Esvaziamento do orçamento da Educação impacta fortemente a EJA

O auditório do Sinpro lotou na noite da quarta-feira (28/8), para o Seminário sobre os desafios da EJA no DF. Diversos(as) estudantes compareceram para a discussão do tema, e os dados apresentados pelos especialistas são estarrecedores.

O evento foi transmitido ao vivo nas redes do Sinpro (confira o link ao final desta matéria), e é mais um movimento do sindicato em defesa da Educação de Jovens e Adultos, que vem sendo sistematicamente negligenciada pelo governo Ibaneis / Celina.
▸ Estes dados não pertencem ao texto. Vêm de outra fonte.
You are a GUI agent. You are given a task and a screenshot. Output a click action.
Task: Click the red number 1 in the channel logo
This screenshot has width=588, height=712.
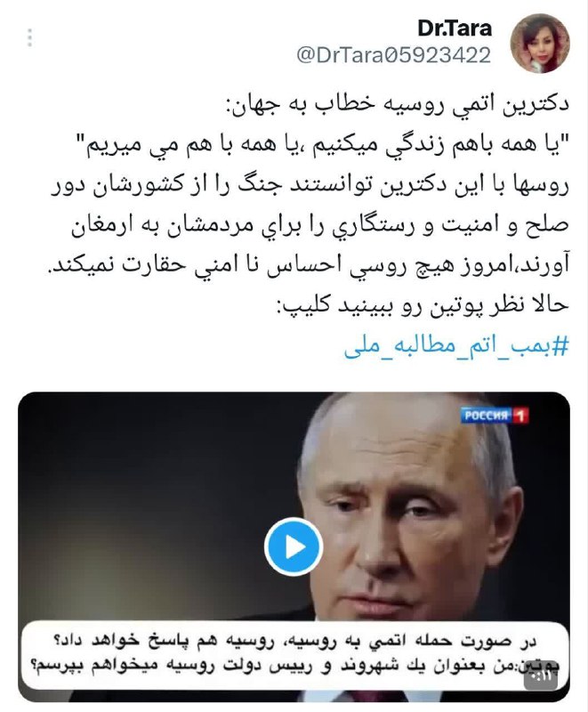coord(520,415)
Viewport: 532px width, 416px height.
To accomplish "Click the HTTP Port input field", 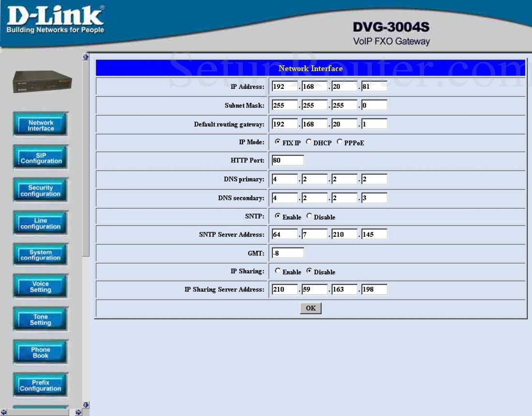I will coord(288,160).
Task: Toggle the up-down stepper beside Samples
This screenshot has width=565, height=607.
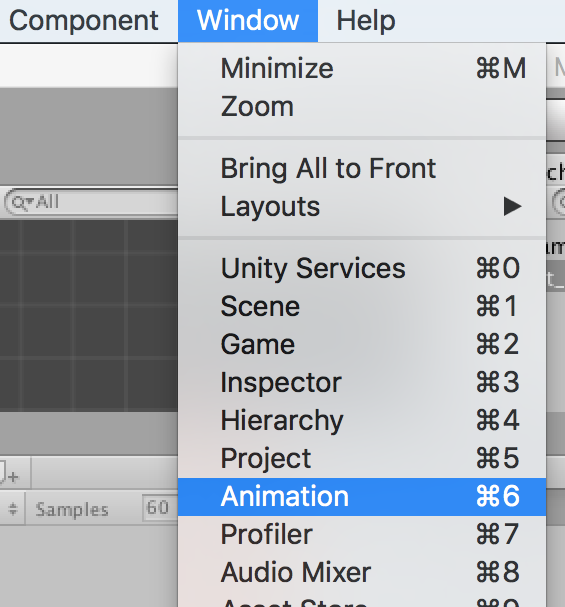Action: tap(13, 508)
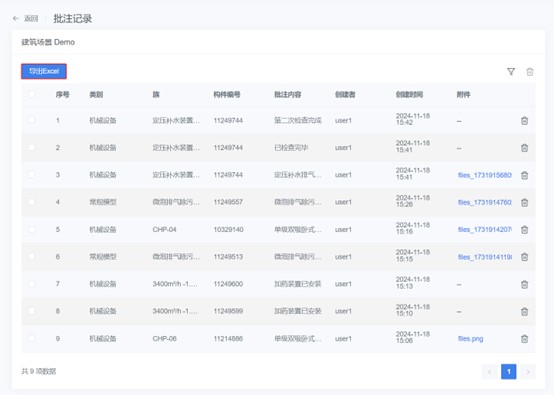Open files_1731914760 attachment in row 4

[484, 202]

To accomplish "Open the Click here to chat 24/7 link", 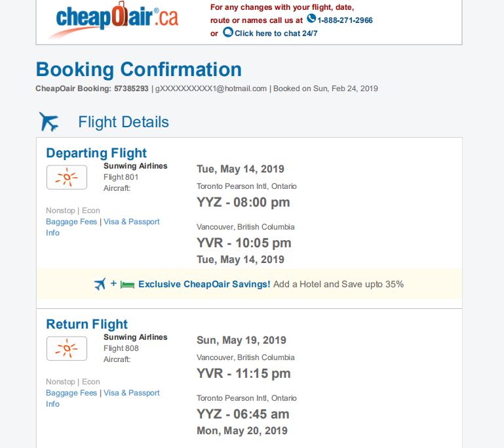I will 276,33.
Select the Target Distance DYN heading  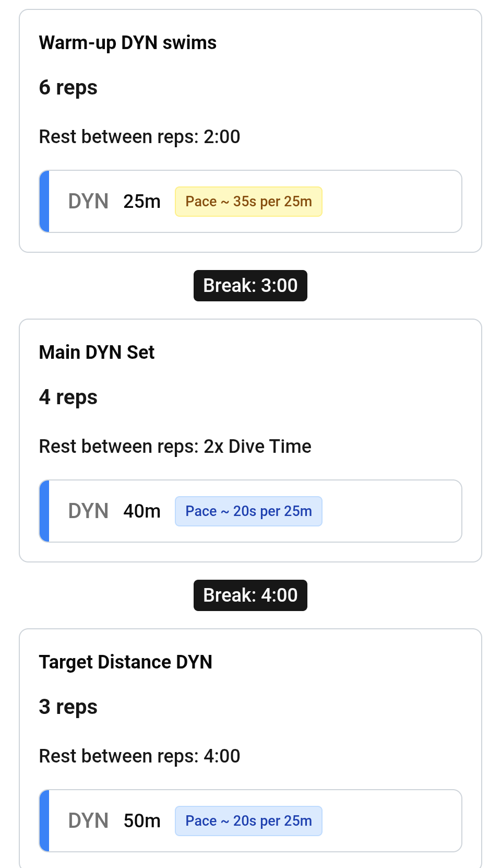coord(126,662)
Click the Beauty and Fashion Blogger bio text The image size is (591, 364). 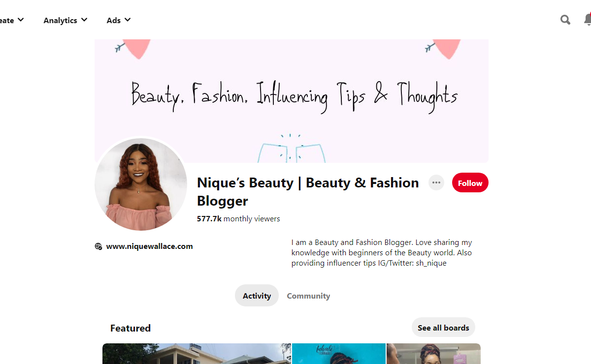381,253
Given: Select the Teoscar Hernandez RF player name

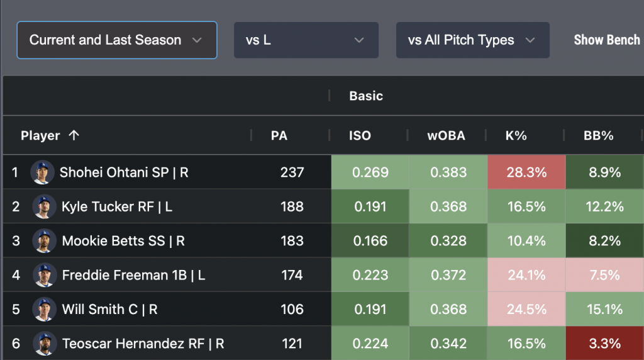Looking at the screenshot, I should tap(143, 344).
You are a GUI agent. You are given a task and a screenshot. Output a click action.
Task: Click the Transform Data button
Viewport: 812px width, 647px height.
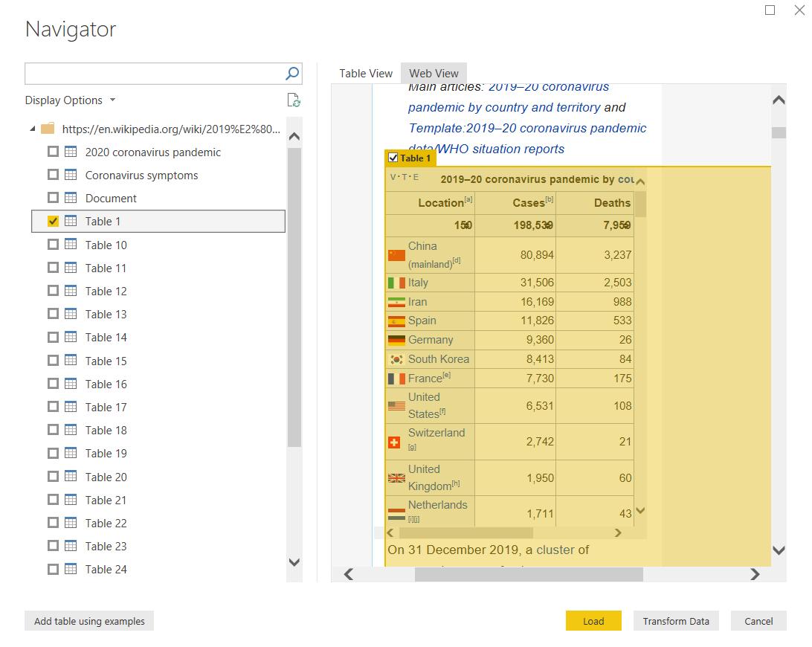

A EJA é tema de campanha permanente do Sinpro, que entende essa modalidade como fundamental para a emancipação de pessoas que sofrem com a baixa escolaridade, muitas vezes resultado de falta de oportunidade de estudos e necessidade de ingresso no mercado de trabalho.

O presidente da CUT-DF, Rodrigo Rodrigues, lembrou que a EJA é assunto a ser discutido na entidade, uma vez que essa modalidade é a educação do trabalhador, que não teve todas as oportunidades de permanecer na escola, por diversas razões – a grande maioria porque teve que deixar de estudar para trabalhar, por necessidade da vida.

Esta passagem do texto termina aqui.